The New York Post lauded Stephen Jimenez as a fearless, dogged, and truth-telling reporter, ignoring the numerous substantive flaws in his new book claiming that Matthew Shepard's 1998 murder wasn't an anti-gay crime but the result of a meth deal gone awry.
In her October 28 column, the Post's Andrea Peyser effectively acted as Jimenez's stenographer, fawning over “the most dangerous journalist on earth” whose critics are irrational “protectors of Matthew Inc.” Jimenez is so heroic, Peyser would have her readers believe, that he may well end up saving lives as a result of his book (emphasis added):
Stephen Jimenez didn't set out to be the most dangerous journalist on earth.
Or, more to the point, the most dangerous gay journalist.
But Jimenez unearthed a story that few people wanted to hear. And it calls into question everything you think you know about the life and death of one of the leading icons of our age.
Matthew Shepard, college student. Killed, at 21, for being gay.
Or was he?
Jimenez's “The Book of Matt: Hidden Truths About the Murder of Matthew Shepard,” out last month, challenges every cultural myth surrounding Shepard's short life and unspeakable death. After some 13 years of digging, including interviews with more than 100 sources, including Shepard's killers, Jimenez makes a radioactive suggestion:
The grisly murder, 15 years ago this month, was no hate crime.
Shepard's tragic and untimely demise may not have been fueled by his sexual orientation, but by drugs. For Shepard had likely agreed to trade methamphetamines for sex. And it killed him.
Heresy.
Why dredge this up now? Jimenez's answer surprised me.
“As a gay man,” he said, “I felt it was a moral thing to do.”
[...]
Activists, journalists, politicians and filmmakers who, with the best of intentions, based careers on Shepard's murder are furious. But Jimenez insists he's willing to trade Shepard's irreproachable image for a serious talk about drugs. Meth, he said, is haunting the gay scene, bringing with it a plague of ultra-violence, new HIV infection -- and gay-bashing.
If this book saves one life, it's worth it.
[...]
I find it offensive that a gay journalist should be held to a different standard than a straight one. But Jimenez's every word has been vetted by protectors of Matthew Inc. to determine his agenda. Is he a traitor to the cause?
Jimenez is not the enemy. He's just a man who told an uncomfortable truth, as he saw it.
He should be proud.
Peyser shows no signs of having read either Jimenez's book or criticisms of it. Had she done so, she might have prodded him about his use of questionable or anonymous sources, his lazy efforts to write off glaring evidence of killer Aaron McKinney's homophobia, and the fact that attorneys and investigators involved in the Shepard case dispute Jimenez's theories.

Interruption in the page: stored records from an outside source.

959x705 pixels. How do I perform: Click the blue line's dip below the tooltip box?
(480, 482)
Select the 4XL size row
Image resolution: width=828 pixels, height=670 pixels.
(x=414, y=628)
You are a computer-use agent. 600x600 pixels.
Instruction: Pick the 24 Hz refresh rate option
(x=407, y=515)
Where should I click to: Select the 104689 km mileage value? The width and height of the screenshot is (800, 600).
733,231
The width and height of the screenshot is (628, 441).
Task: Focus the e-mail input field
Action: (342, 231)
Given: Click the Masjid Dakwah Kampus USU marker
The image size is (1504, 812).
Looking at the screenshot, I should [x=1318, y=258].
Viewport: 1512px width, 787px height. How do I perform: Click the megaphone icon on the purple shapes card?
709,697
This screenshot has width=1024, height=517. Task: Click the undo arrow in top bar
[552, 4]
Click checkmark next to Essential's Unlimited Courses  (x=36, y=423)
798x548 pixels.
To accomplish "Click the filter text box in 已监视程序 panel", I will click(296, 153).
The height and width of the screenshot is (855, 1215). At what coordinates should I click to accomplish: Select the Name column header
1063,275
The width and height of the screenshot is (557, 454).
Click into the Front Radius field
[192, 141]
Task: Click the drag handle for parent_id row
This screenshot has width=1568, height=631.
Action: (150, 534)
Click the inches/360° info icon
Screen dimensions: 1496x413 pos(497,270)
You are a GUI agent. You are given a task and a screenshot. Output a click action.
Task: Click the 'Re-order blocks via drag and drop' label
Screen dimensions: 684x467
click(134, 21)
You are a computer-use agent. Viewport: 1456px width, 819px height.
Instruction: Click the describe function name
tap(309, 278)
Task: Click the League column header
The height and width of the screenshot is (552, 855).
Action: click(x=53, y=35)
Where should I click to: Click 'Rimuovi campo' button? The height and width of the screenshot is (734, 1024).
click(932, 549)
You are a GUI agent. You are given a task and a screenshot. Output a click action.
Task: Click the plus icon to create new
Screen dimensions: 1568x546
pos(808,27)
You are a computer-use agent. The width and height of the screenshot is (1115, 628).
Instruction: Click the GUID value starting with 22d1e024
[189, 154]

And if Jimenez is such a hero to the gay movement, why did he choose to promote his book on the radio program of one of the country's most notoriously homophobic talk show hosts? Peyser doesn't ask.
While her uncritical reporting on Jimenez's book is a disservice to the Post's readers, Peyser's column is useful in at least one respect; it perfectly illustrates how The Book of Matt has been more about boosting Jimenez's public profile and stoking his self-image rather than providing a solid, fact-based account of Shepard's murder.